Scotland has given us many great men--Sean Connery, John Muir...Ewan McGregor. But perhaps no other Scotsman is as celebrated as the 18th century poet and lyricist Robert Burns. January 25th is the annual celebration of the great poet's birth, and there may be no better time to pour yourself three fingers of a fine single-malt Scotch.

We've discussed the basics of Scotch here before. But I'll recap: Whiskey is the typical spelling for a brown booze from the U.S. Whisky is the spelling used in Europe. Single-malt whisk(e)y can be from anywhere; Single-malt Scotch must be from Scotland. The malt used in single-malt whisk(e)y is barley--100% of it. Distilling whisky is essentially distilling beer. Malted barley, water, and yeast. Distill it, age it, and bottle it.

While I love Scotch, I am generally a Bourbon girl. But there's something about the dark days of winter combined with rich, fortifying food that makes me crave the peaty, smokiness of a good Scotch. I'm not picky, though I do like the mild, almost sweet finish of the Glenmorangie Scotch that's been aged in port wood casks. I'm not the only fan of Glenmorangie. Jeff Lindsay-Thorsen, the lead sommelier at RN74 likes the Glenmorangie 10-year, because he thinks it's truly representative of a Highland Scotch. It can be found for about $40 a fifth--a bargain for a single malt Scotch.

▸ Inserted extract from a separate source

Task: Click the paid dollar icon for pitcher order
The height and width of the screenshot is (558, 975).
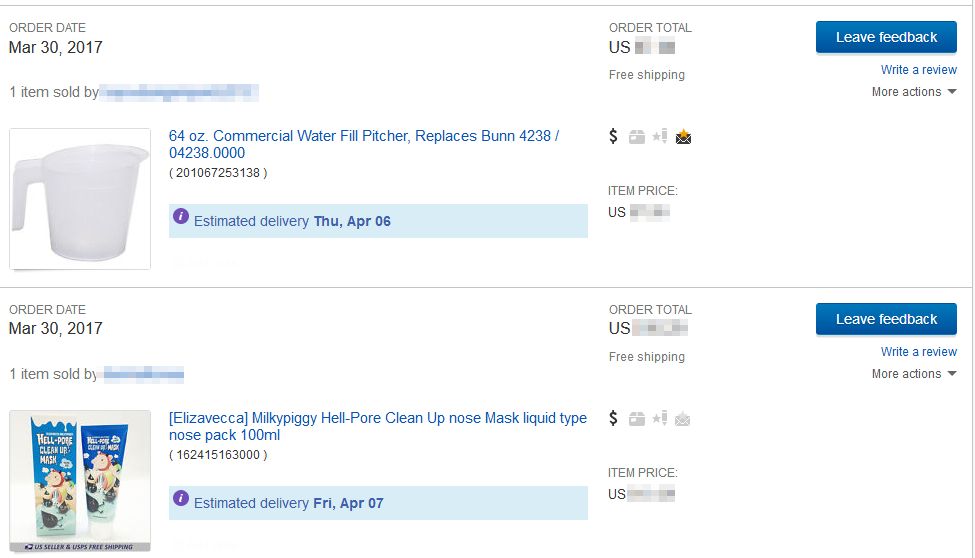Action: click(x=613, y=137)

RN74 is kicking off a series of multi-course menu pairings on January 23 with a Scotch pairing menu. Jeff Putt and Nicole Kincaid from Glenmorangie will be on hand to provide the tasting notes for the single malts, while Lindsay-Thorsen will discuss the menu pairings. The cost is $85, but for a sampling of fine Scotch, plus food, it's a bargain. It's a couple of days ahead of Robert Burns' Day, but there's no reason not to make it a multi-day celebration.

I asked some other whisk(e)y experts around town to suggest a single-malt worthy of the Scottish poet. Andrew Friedman at Liberty provided this quote from Burns, "Nature's mighty law is change," but added, "If he knew how today's award winning & world class Japanese whisky would cause the world to start drinking single malts & blends from somewhere besides Scotland...well, he may not have been so cavalier with such a wonderful combination of words." Friedman suggests the Yamazaki 18-year. It's about $135 a fifth, but Friedman says, "It's amazing." The more reasonable 12-year is also a great choice, and both can be tasted by the glass at Liberty.

Jamie Boudreau suggests a couple rare single malts available at his bar Canon: 1930's Haig & Haig, "Only because it came from Joe Kennedy and I feel that he and Robby would have got along famously." Boudreau also suggests Bruichladdich 1970. "It was the Scotch that really got me into whisky, and it won not only whisky of the year, but also spirit of the year." And finally, Boudreau also recommends a Japanese whisky. "The Hibiki 12-year. While not a Scotch, I love to remind the Scots that they aren't the only ones making great single malts in this day and age."

What will be in your glass on Robert Burns' Day?